In recent times, there’s a growing sense that the process of digitalizing the economy and society belongs to the past. The present and future have long been driven by the development of artificial intelligence (AI). While Europe plans more than it executes, this cautious approach has hindered the takeoff of AI. In contrast, other regions act at the pace of innovations. In 2020, Europe acknowledged the need to create a cross-cutting instrument like the generous Next Generation EU funds to support the digitalization and sustainability of European economies and societies. However, nearly four years later, these initiatives are still being rolled out, largely due to excessive bureaucracy and the EU’s typically cautious approach to many issues. Meanwhile, many countries, led by the United States and China, have advanced to the next level — or even beyond — harnessing the immense, yet unimaginable potentials of AI. Once again, Europe may find itself falling behind.

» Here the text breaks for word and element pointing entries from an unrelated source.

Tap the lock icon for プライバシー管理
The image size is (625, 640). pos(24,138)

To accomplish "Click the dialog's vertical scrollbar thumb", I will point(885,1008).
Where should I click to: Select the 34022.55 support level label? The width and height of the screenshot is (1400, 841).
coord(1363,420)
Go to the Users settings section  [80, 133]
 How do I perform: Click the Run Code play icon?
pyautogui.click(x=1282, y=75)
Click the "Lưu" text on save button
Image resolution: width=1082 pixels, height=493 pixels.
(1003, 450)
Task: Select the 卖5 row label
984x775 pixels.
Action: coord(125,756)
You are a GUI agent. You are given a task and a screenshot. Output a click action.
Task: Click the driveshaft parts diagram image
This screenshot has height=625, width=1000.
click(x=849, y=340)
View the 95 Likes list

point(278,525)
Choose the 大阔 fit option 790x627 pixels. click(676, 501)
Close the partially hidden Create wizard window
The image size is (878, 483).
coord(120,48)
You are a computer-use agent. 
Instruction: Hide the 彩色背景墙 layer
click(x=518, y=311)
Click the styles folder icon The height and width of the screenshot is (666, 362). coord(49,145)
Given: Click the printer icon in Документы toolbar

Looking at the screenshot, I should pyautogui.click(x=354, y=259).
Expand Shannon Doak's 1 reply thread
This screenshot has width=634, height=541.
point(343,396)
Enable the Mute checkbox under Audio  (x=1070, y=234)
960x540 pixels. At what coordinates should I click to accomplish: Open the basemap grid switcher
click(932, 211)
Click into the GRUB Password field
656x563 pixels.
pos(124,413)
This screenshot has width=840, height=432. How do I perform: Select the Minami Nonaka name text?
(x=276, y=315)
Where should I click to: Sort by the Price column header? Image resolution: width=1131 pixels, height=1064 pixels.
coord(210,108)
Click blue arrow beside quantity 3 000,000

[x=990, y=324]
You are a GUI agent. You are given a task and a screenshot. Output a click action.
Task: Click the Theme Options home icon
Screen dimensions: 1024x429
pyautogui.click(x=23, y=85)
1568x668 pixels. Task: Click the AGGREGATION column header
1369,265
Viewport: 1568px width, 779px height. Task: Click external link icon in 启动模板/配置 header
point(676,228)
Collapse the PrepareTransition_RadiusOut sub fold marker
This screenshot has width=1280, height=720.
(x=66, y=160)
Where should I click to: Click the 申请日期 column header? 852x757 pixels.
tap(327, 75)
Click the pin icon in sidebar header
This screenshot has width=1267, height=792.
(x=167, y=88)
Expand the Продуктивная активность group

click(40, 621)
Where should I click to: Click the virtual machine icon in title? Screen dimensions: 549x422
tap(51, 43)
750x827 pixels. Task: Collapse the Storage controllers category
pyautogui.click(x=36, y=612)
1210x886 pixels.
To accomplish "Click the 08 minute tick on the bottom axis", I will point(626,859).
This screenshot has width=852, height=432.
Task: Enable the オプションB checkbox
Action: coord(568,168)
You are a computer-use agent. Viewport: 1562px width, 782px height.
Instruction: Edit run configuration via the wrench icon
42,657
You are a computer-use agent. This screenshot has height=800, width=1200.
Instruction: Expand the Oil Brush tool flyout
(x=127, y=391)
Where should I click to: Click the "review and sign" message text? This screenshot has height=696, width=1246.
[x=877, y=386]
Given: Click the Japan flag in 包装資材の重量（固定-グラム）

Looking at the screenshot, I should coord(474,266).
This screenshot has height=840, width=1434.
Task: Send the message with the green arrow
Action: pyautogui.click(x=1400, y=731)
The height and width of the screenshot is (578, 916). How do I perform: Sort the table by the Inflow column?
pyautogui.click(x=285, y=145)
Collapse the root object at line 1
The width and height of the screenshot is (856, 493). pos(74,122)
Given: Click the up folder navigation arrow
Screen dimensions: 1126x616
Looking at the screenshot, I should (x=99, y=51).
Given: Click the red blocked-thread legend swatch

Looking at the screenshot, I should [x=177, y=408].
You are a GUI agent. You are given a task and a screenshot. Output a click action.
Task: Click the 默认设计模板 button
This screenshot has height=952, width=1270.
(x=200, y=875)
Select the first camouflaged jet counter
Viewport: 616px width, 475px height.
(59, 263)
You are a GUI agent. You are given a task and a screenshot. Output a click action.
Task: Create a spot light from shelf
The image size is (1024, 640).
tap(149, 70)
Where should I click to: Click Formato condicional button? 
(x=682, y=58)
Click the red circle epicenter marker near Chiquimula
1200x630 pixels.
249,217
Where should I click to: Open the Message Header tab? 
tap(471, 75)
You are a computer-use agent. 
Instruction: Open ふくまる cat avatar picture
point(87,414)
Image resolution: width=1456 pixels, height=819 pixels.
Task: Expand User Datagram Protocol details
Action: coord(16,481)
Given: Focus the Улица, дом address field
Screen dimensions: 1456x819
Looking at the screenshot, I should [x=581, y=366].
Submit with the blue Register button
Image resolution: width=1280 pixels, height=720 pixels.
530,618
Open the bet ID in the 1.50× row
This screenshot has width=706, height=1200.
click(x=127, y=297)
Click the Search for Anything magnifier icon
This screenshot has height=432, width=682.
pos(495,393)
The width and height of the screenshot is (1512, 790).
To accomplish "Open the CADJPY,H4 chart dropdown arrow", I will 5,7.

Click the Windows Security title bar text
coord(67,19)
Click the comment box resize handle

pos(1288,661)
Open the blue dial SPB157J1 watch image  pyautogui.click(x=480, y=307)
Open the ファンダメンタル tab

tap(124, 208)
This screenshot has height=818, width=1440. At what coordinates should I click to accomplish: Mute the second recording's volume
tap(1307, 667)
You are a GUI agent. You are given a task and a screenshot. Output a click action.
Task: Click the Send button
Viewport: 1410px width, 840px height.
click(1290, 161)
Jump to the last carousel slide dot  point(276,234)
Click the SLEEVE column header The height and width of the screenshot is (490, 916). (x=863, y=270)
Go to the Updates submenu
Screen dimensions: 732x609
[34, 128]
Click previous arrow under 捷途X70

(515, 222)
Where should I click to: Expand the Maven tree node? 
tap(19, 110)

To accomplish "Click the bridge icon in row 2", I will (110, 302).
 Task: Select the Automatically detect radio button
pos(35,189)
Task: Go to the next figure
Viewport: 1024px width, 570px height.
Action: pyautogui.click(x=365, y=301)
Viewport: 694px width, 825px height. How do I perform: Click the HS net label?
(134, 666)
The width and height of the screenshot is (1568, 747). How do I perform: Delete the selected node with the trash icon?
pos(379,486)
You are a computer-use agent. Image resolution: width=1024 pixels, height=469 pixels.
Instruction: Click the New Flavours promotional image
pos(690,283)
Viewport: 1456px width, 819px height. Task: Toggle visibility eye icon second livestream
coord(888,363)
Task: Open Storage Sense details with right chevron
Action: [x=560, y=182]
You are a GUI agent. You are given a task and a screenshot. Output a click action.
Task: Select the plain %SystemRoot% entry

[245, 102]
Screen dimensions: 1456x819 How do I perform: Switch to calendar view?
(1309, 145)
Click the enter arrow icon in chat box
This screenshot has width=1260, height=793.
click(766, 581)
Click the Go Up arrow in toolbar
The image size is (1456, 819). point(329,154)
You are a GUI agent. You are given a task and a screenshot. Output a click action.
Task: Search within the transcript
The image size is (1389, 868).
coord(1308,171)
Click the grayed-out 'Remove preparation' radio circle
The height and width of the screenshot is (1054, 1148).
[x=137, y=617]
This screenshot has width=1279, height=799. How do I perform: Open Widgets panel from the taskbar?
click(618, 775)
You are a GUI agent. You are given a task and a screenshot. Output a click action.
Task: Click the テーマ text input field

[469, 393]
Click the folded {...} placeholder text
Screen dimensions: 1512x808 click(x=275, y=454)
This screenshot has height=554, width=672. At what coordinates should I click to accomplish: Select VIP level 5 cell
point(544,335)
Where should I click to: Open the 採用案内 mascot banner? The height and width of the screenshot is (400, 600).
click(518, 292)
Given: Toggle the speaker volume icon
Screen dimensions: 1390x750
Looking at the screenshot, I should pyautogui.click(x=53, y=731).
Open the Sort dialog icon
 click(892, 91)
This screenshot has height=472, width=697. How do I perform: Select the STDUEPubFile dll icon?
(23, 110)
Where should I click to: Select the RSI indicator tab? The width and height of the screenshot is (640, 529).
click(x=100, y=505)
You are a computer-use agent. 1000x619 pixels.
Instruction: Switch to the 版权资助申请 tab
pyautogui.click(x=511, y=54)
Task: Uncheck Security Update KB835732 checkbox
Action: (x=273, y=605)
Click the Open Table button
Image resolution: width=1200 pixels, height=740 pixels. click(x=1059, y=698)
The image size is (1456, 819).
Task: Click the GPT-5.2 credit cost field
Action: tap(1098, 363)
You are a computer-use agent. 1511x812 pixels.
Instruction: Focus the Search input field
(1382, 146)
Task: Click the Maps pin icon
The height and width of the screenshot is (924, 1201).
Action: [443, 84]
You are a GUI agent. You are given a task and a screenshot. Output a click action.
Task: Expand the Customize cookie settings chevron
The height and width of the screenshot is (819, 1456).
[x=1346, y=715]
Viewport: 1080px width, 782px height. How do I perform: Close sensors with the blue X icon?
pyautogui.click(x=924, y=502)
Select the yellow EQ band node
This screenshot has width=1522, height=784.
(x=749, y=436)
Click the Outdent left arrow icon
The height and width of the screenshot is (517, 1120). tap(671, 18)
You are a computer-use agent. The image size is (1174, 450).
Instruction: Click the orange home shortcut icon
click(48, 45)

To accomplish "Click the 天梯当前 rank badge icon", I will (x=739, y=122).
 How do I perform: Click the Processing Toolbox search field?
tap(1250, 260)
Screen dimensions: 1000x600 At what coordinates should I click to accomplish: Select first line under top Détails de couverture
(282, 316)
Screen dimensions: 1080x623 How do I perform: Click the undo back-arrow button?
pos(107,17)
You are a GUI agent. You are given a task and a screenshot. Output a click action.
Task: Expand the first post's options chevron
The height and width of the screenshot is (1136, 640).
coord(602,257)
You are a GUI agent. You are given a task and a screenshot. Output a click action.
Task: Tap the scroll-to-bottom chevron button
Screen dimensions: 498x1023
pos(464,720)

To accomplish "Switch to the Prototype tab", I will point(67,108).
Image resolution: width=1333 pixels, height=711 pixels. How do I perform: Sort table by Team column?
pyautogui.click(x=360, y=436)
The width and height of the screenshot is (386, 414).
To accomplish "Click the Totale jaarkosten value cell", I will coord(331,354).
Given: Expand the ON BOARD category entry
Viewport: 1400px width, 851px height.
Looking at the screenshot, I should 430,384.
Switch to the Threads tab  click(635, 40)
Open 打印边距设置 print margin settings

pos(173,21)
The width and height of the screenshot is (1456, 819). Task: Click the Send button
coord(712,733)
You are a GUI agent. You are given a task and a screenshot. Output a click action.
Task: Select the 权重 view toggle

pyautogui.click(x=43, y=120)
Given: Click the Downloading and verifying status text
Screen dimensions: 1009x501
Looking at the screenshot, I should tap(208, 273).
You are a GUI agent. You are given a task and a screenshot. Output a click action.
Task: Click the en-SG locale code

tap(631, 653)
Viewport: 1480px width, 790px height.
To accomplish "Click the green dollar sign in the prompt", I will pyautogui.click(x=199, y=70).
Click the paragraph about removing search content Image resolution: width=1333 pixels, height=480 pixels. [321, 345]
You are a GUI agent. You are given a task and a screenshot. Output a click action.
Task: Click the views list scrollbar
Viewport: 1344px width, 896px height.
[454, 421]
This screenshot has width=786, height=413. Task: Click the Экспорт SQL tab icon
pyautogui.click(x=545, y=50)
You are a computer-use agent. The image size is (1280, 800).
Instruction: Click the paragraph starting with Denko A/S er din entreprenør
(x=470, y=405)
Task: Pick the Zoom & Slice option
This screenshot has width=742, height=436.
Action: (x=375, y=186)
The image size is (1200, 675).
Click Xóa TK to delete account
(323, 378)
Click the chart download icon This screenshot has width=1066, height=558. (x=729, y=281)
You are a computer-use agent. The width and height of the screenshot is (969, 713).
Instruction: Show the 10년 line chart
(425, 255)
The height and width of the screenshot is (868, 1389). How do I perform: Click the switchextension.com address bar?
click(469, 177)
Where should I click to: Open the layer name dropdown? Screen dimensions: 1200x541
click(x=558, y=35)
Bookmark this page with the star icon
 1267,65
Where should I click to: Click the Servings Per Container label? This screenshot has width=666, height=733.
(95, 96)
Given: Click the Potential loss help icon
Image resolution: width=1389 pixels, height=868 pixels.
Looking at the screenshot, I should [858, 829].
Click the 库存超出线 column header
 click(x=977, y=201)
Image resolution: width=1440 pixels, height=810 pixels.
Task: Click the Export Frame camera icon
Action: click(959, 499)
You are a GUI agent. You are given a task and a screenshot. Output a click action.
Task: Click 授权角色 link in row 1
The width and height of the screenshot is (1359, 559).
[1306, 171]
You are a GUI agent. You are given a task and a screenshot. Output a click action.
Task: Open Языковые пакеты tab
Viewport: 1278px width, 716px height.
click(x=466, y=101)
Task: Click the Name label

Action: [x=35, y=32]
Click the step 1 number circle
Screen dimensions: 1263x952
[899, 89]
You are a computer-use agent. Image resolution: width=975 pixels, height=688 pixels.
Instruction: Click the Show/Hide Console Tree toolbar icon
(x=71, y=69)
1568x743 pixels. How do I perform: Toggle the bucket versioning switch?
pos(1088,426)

The Nvidia phenomenon — one of the leading AI chip manufacturers — with an unprecedented surge in its stock price in recent months, is a prime example of how the market values the potentials being developed. The entire tech sector benefits from this momentum. Hardware producer Dell saw its stock multiply by 30 in a single day due to expectations of significant increases in sales of AI-related processes. Moreover, the three tech giants, Alphabet (Google’s parent company), Microsoft, and Amazon, have seen their combined market values increase by over $2.5 trillion during the AI boom. European tech companies also enjoy favorable investor sentiment. However, the scale of their operations and the limited beneficial interaction between businesses and product lines greatly restrict the scope of positive effects.
The strong momentum is evident in the numbers. According to the website “There is an AI for that,” there are already more than 12,000 apps utilizing some form of AI. In 2022, there were only around a thousand. Once again, the big American tech firms (Alphabet, Microsoft, and Amazon) are among the winners, gaining a competitive advantage by incorporating many apps and functionalities into their platforms. All these figures and activities indicate that the general digitalization process has given way to an AI frenzy in the United States, as well as in China. However, in Europe, the process, while underway, seems slower, partly due to the starting point from which they began, where there was already a smaller scale of developers and a regulatory and business environment less conducive to interaction and collaboration among startups.
Entrepreneurial dynamism, including mergers and acquisitions of startups, and the ability to attract top talent, greatly drive advancements in AI. In the American tech corporate sector, numerous acquisitions of startups allow the acquisition of technical capabilities and skills from these innovative companies. When talent is not acquired through these transactions, it can be attracted more granularly with better compensation packages and a business and technological development plan to attract the best human resources. Months have passed with talent poaching between competitors in AI, sometimes offering seemingly excessive compensations — where investor money abounds, sometimes they go overboard — only time will tell if they paid off.
Once again, Europe seems to lag far behind in terms of salaries in the tech sector. This will be a bottleneck for the development of AI — a true highway for creating added value — in the Old Continent, limiting the possibilities of productivity growth and, therefore, economic activity. This is especially true for countries like Spain, with comparatively low salaries — and productivity levels — and significant risks of talent flight, especially digital talent, which has been happening for some time, and therefore, with a great danger of lagging behind advanced countries in AI development.
The general cross-cutting digitization of the entire economy — citizens, companies, public administrations — is no longer sufficient for the AI of the future. Of course, an environment in which everyone is digitalized is better, but initiatives are needed to decisively push the potential of this tool. In the US, accustomed to almost exclusively private initiatives, this is already happening successfully. In China, AI has also exploded. Europe also needs private initiative and scalability, but, as is often the case in the Old Continent, the public sector must generate powerful incentives — including financial ones — to harness this enormous opportunity. Despite the different European institutional balances — with a more privacy-focused regulatory system — differentiation and significant added value can be achieved.
We are in a new era where AI has the potential to amplify our capabilities and enrich our lives like never before. Some countries, due to their better starting point (the United States), are advancing almost explosively. In Europe, that future will only be as bright as our ability to guide AI towards uses that reflect our common values and aspirations. At this inflection point, the invitation is open: actively participate in shaping a future where technology and humanity advance together, towards horizons yet unimaginable.